Saved data entries:
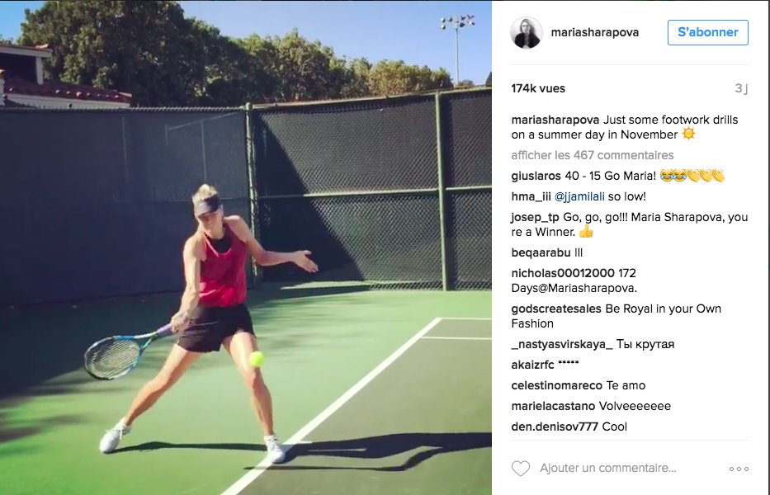
Task: Open the three-dots more options menu
Action: [739, 469]
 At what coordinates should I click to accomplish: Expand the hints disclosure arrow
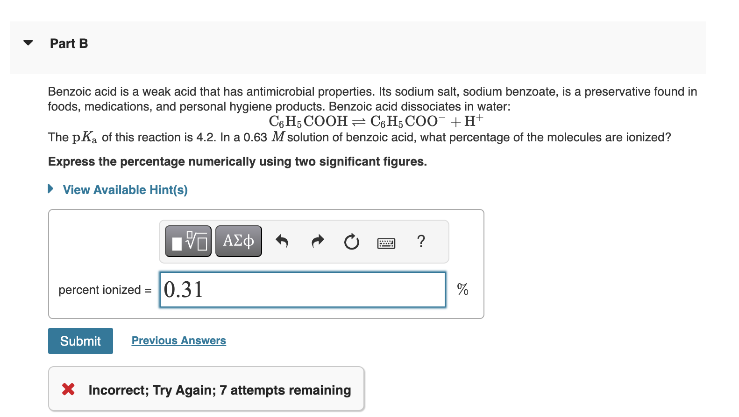[51, 188]
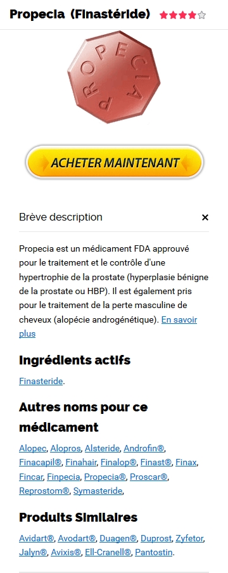Open the Ell-Cranell® link
This screenshot has width=228, height=573.
pyautogui.click(x=108, y=552)

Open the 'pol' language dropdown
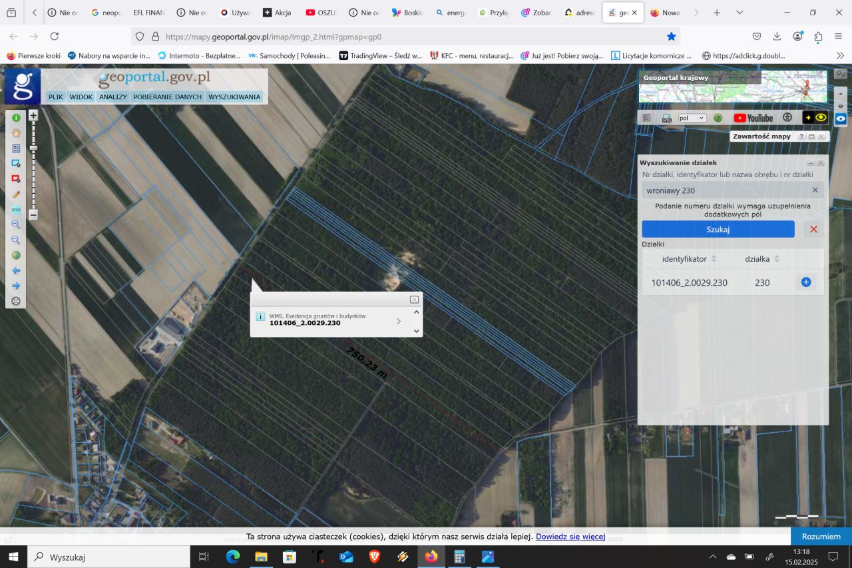[692, 118]
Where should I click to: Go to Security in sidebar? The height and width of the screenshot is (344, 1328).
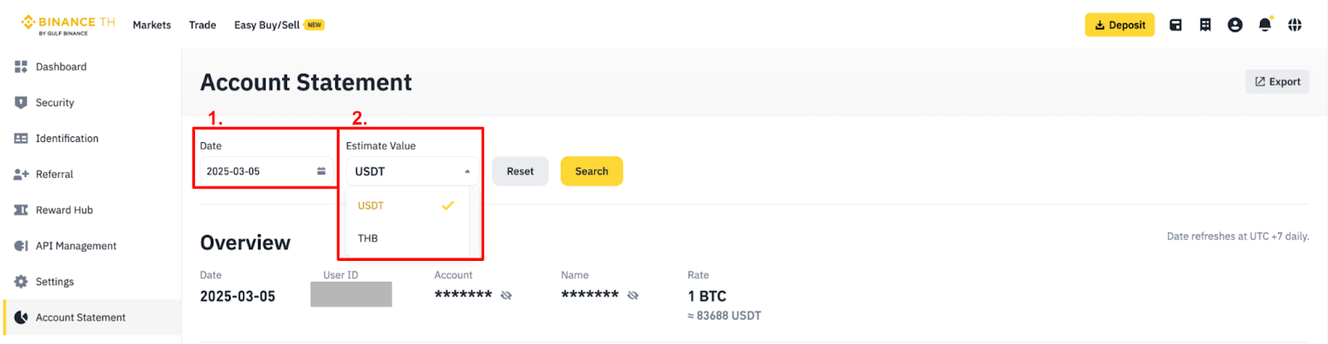pos(55,103)
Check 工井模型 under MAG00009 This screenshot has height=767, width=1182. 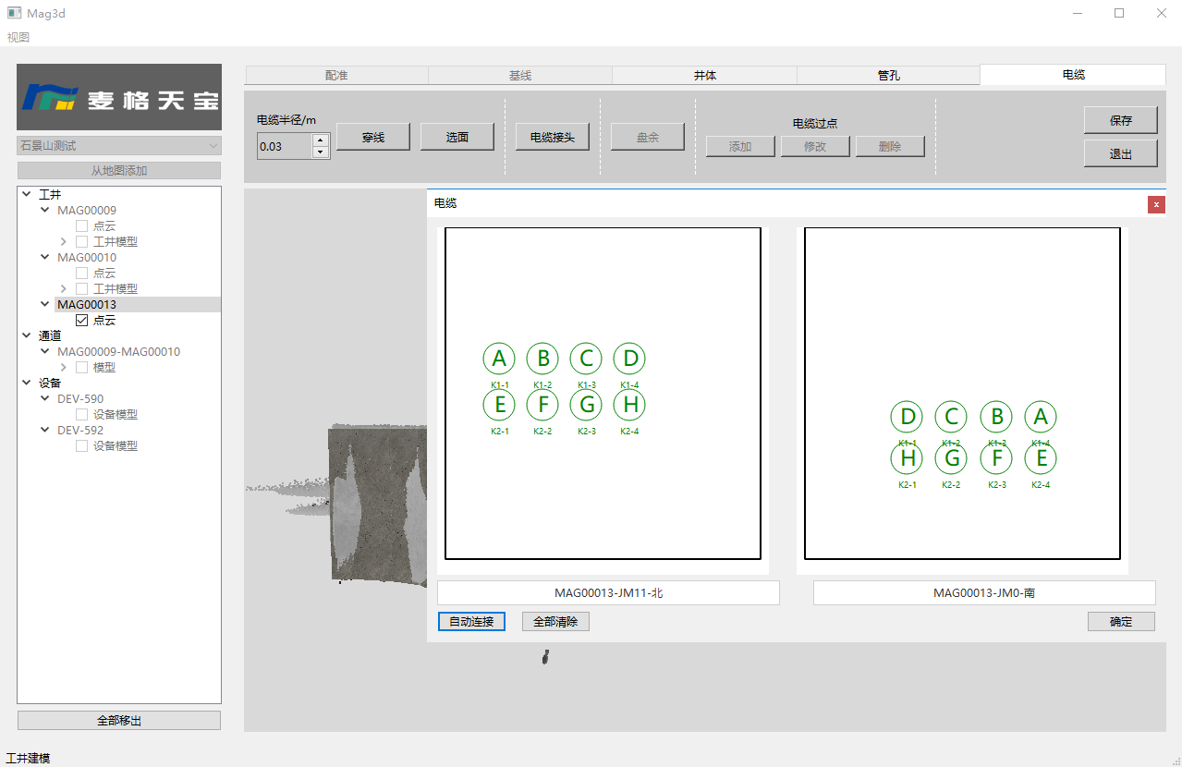[x=82, y=242]
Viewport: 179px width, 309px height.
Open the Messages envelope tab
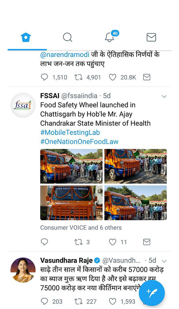[151, 37]
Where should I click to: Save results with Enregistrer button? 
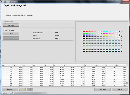pos(102,89)
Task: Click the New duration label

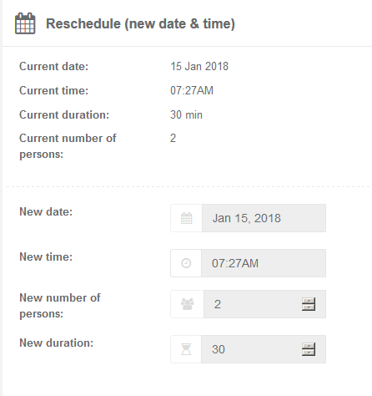Action: [x=56, y=343]
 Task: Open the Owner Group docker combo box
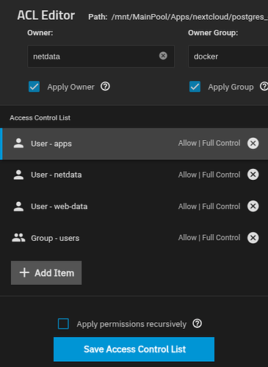pyautogui.click(x=228, y=56)
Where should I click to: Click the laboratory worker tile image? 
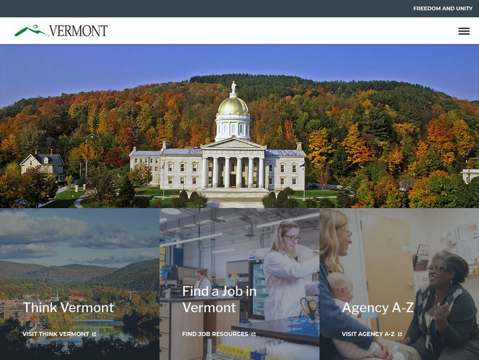239,284
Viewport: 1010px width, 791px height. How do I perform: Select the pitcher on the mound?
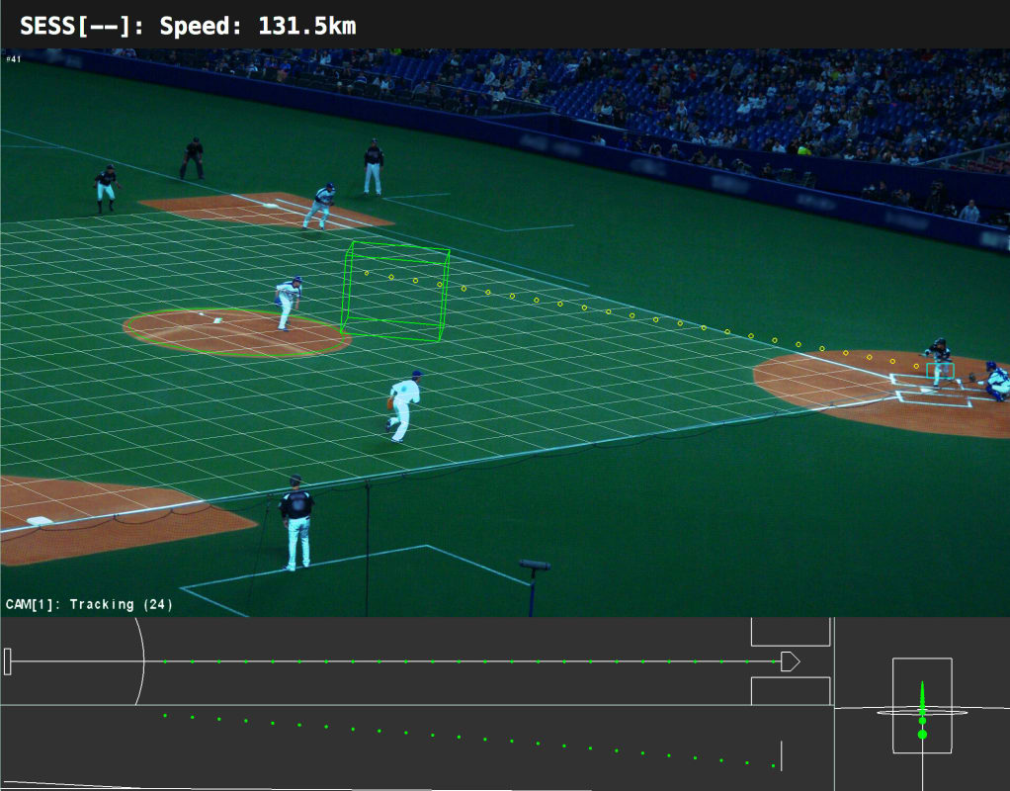pyautogui.click(x=288, y=302)
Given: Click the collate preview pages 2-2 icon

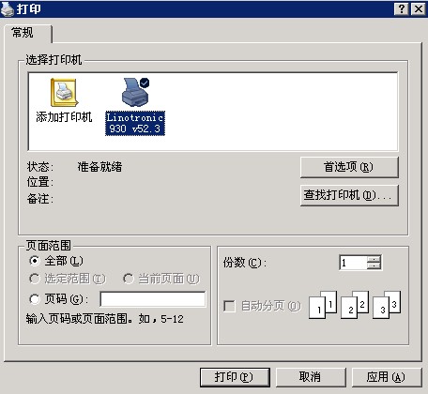Looking at the screenshot, I should coord(355,305).
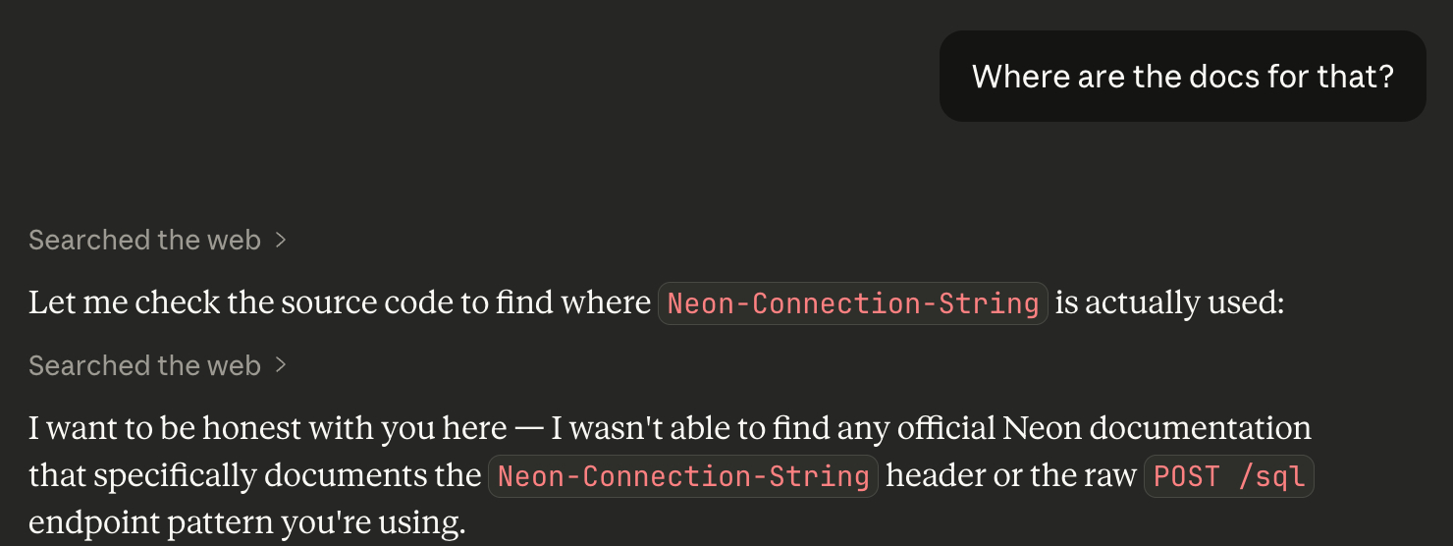Open the second "Searched the web" label
This screenshot has height=546, width=1453.
[x=144, y=365]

- **ACTION ITEM**:
The lines from the one containing "Task: Open the Owner Group docker combo box" through the end of the data above are to be copied exactly, both ends included, and pictures are to be omitted.

- **ANSWER TO THIS PROBLEM**:
 Task: Open the Owner Group docker combo box
pyautogui.click(x=228, y=56)
Where should I click to: Click the laboratory worker tile image? 
239,284
Viewport: 1010px width, 791px height. How do I perform: Select the pitcher on the mound?
pyautogui.click(x=288, y=302)
Given: Click the collate preview pages 2-2 icon

Looking at the screenshot, I should coord(355,305).
Open the second "Searched the web" label
This screenshot has height=546, width=1453.
[x=144, y=365]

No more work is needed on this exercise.